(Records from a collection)
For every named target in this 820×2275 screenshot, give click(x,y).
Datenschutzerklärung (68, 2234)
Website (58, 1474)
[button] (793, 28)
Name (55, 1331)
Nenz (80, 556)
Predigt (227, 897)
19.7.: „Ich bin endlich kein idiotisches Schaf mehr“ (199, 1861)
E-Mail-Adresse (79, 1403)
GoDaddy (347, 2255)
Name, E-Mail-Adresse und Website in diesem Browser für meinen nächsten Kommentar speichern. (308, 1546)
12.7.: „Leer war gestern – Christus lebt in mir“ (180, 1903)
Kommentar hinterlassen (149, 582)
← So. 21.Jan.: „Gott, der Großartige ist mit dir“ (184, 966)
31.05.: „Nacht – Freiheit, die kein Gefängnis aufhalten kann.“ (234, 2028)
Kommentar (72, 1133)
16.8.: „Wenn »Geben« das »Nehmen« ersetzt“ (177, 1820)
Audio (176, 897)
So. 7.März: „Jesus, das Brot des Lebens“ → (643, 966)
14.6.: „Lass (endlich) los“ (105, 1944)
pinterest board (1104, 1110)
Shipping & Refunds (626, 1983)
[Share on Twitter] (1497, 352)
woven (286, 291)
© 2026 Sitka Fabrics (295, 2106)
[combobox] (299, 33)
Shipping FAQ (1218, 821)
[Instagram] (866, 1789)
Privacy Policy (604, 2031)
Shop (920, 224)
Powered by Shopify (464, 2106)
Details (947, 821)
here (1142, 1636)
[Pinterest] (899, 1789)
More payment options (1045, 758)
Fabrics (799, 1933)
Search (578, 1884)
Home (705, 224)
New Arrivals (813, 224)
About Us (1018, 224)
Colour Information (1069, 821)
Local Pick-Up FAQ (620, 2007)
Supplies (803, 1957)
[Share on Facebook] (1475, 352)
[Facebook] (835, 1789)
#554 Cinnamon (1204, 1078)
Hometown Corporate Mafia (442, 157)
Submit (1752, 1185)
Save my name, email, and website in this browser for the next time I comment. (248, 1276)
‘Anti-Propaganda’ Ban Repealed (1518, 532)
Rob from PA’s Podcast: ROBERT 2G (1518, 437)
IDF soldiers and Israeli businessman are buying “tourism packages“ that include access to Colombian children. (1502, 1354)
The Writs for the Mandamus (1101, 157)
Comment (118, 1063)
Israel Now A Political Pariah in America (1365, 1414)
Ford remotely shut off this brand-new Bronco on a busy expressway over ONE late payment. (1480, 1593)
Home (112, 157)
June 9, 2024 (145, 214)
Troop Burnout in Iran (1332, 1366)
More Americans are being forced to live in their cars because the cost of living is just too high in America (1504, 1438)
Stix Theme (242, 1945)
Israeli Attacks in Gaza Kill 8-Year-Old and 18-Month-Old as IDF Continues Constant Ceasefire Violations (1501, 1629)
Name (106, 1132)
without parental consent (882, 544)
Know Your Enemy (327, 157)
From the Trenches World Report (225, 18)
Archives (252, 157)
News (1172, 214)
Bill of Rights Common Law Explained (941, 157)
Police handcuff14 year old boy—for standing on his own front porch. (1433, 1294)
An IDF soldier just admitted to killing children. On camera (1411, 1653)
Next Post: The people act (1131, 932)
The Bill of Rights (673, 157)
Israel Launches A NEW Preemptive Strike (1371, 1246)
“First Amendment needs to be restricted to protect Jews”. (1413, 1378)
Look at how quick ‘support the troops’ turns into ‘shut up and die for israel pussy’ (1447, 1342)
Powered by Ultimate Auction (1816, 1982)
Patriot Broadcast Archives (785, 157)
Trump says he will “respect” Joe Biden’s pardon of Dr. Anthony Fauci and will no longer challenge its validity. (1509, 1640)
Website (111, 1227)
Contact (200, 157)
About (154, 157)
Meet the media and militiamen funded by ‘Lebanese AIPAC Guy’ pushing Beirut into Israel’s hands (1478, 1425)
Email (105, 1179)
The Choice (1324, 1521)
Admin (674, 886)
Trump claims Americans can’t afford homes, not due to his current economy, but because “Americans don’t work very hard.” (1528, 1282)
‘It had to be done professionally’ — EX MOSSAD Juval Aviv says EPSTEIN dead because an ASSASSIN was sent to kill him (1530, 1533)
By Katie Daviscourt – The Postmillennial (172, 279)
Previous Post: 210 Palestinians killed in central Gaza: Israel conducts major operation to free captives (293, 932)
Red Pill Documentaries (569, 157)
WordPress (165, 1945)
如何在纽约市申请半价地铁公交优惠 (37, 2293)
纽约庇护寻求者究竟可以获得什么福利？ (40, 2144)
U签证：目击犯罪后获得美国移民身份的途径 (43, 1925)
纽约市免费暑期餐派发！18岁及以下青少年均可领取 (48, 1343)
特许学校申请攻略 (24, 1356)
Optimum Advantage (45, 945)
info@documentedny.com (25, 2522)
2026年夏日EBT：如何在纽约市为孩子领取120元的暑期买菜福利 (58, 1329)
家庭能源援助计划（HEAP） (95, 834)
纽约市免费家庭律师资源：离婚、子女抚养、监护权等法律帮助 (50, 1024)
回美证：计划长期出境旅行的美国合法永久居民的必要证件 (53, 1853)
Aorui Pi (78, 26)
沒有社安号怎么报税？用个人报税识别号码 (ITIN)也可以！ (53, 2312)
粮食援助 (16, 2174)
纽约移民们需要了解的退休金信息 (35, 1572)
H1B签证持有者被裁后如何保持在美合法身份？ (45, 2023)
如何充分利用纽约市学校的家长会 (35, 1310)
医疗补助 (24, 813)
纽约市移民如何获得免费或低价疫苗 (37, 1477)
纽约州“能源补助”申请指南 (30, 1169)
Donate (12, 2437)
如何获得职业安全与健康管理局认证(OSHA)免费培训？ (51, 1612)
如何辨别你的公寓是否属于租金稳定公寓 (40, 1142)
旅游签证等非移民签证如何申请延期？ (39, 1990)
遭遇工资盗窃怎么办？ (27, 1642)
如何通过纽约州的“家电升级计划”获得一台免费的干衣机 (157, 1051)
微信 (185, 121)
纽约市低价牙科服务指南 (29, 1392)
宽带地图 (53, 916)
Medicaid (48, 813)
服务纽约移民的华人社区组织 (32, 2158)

◆ **YOUR INSTRUCTIONS**
In the entries above, count the lines that contain the string "Adresse" and reply with the number only.

◆ **ANSWER TO THIS EXERCISE**
2